Bo Diddley died Monday. There are probably some competitive flamenco cats that I am not aware of - but I would rate him greatest rhythm guitar player of all time. The guitar as percussive motivator in his hands was total banshee force, but full of invention. He also had a lyrical approach that was in its turn incredibly rhythmic and original and also humorous.
Mona, Who Do You Love, You Cant Judge a Book, Road Runner .. so many numbers that were part of my best days. He created a foundational style of rocknroll and he did so by reinventing the instrument called the guitar.
Who would say he did not have his hand on the pulse of his time as much as the Nasa astronauts or the Beats?
Say Man, Mumbles, Ride on Josephine, Cadillac, Cops and Robbers. His super session with Muddy Waters and Little Walter. An all instrumental Checker record of his I used to have. Certainly unique. Some good articles have traced his tremendous influence. Let me add a few: The Doors doing Who Do you Love; the Cryan Shames doing Cadillac; The Shadows of Knight doing You Cant Tell a Book; the complete oo-vra of the the QuickSilver Messenger Service. Eerie the Garage that was Bo!
Bur greatest of all: His influence on the Velvet Underground, the kings of the garage. I know that Sterling Morrison mentioned him as an influence. But no question that Lou Reed too, picked up on his modus.
Bo Diddley was early [1955] to adopt an effect box enhancement to his basic beat often heavy Open E guitar playing. This box was the DeArmond 60 Tremolo Control. Like Les Paul and others he worked dutifully to explored the circuitry of the electronic music domain and found what worked for him.
He applied the tremolo to the Bo Diddley Beat [his shave-and-a-haircut clave beat] and it sort of moved it up a notch. Added echo. Lawrence Welk and a generation of Hawaiian guitar players – not to mention slide players like Elmore James – have applied the tremblin tremolo echo to great effect. Bo applied it wondrous Diddley Bo waves.
We caught Bo Diddley for the fist time at Milwaukee SummerFest on Dick Clark’s 1972 Let the Good Time Roll tour with no less than the Coaster, the Drifters, Little Richard and Chuck Berry sharing the bill. It was a raised stage, about 20 feet fronted by a ditch and a chain link fence and he was talking between sets and singing autographs from his side of the fence. I was into conspiracy in those days. And when he mentioned being hounded by the police for a tryst he’d had: I asked if he thought, given the time Chuck Berry spent in Leavenworth, if the Government was not specifically intent on shutting down rocknroll by any means available. What a dolt was eye.
He looked at me skeptically. Then said. ‘Well I don’t know but where was her mother when she was on the street at 2 am the night before?’ Practical was Bo! His tryst klatch was a conniving mother’s blackmailish trap. I buy that. By this time, yunderstand, Bo had moved to New Mexico and become a Deputy Sheriff, the badge, you can be sure, coming in handy when his Cadillacs were perniciously pulled over.
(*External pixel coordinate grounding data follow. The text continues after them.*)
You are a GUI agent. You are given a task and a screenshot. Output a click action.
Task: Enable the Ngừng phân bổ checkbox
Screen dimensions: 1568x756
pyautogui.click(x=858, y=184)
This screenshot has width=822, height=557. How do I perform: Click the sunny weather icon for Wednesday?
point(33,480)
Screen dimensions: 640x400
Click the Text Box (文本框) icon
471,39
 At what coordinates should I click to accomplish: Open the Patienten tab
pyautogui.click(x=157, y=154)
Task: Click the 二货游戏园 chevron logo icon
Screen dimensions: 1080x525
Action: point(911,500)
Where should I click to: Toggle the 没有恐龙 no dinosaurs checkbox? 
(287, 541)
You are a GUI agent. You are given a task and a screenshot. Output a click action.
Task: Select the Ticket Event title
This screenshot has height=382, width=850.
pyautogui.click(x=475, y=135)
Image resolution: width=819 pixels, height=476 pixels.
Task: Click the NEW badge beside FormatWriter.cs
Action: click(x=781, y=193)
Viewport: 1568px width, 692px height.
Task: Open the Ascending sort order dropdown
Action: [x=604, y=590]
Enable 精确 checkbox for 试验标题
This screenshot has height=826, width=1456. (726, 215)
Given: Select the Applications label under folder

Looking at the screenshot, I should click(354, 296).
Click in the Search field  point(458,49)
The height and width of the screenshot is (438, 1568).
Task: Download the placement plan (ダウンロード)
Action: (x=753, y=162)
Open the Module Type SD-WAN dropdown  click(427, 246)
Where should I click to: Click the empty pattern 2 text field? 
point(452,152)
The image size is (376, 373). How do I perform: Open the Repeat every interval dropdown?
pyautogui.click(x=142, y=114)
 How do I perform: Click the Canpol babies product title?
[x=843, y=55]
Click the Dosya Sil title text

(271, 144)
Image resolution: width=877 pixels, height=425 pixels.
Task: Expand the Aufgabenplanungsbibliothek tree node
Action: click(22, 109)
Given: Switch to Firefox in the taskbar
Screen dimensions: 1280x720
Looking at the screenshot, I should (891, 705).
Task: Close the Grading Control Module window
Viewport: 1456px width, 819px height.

Last time I saw him – Harpers Ferry, Boston, the late 90s - and his hard earned suspicion was on display as he repeatedly claimed to be the one father of rap. He could still churn the beat and let if fly for long spells, and even still take the time and sit down with the mortified pick up drummer and explain the beat in front of all.
His son said he was working on a gospel record when he died down in Florida. Funny, so was Slim! Ever on a gospel record that wasn’t to be. The great bluesmen’s music contains the chords of the church.. but it can be hard for them to extract that strain and show it full. Bo had played violin, taught by the Ebenezer Baptists in Chicago for 5 long years; so it was in him. Too, he was always in the same land as the Florida Spiritualist Slide players. Celestial Harmonics, while you wait. The gospel record want to be but it was out there.. it was in the music .. in the Bo Diddley mix, wasn’t it?